Markovian models with hidden state are widely-used formalisms for modeling sequential phenomena. Learnability of these models has been well studied when the sample is given in batch mode, and algorithms with PAC-like learning guarantees exist for specific classes of models such as Probabilistic Deterministic Finite Automata (PDFA). Here we focus on PDFA and give an algorithm for inferring models in this class in the restrictive *data stream* scenario: Unlike existing methods, our algorithm works incrementally and in one pass, uses memory sublinear in the stream length, and processes input items in amortized constant time. We also present extensions of the algorithm that (1) reduce to a minimum the need for guessing parameters of the target distribution and (2) are able to adapt to changes in the input distribution, relearning new models when needed. We provide rigorous PAC-like bounds for all of the above. Our algorithm makes a key usage of stream sketching techniques for reducing memory and processing time, and is modular in that it can use different tests for state equivalence and for change detection in the stream.

## Keywords

PAC learning Data streams Probabilistic automata PDFA Stream sketches## Notes

### Acknowledgements

This work was partially supported by MICINN projects TIN2011-27479-C04-03 (BASMATI) and TIN-2007-66523 (FORMALISM), by SGR2009-1428 (LARCA), and by the EU PASCAL2 Network of Excellence (FP7-ICT-216886). B. Balle is supported by an FPU fellowship (AP2008-02064) from the Spanish Ministry of Education.

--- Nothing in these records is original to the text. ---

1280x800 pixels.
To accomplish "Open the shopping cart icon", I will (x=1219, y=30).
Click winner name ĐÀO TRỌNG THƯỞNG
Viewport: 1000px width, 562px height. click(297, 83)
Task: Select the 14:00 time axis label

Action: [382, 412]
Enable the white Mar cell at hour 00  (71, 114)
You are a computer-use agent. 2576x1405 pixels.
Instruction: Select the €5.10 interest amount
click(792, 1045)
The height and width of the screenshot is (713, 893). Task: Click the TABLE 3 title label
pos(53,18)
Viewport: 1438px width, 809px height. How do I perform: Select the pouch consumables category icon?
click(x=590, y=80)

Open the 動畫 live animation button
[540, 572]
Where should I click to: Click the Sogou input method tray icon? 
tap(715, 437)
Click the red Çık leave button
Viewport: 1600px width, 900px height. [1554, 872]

A preliminary version of this work was presented at the 11th Intl. Conf. on Grammatical Inference (Balle et al. 2012a). Here we provide missing proofs and discussions, and extend the results there to streams that evolve over time. On the other hand, Balle et al. (2012a) outlined an efficient state-similarity test based on bootstrapping. Because it can be used independently of the specific PDFA learning method discussed here, and the full presentation and analysis are long, it will be published elsewhere.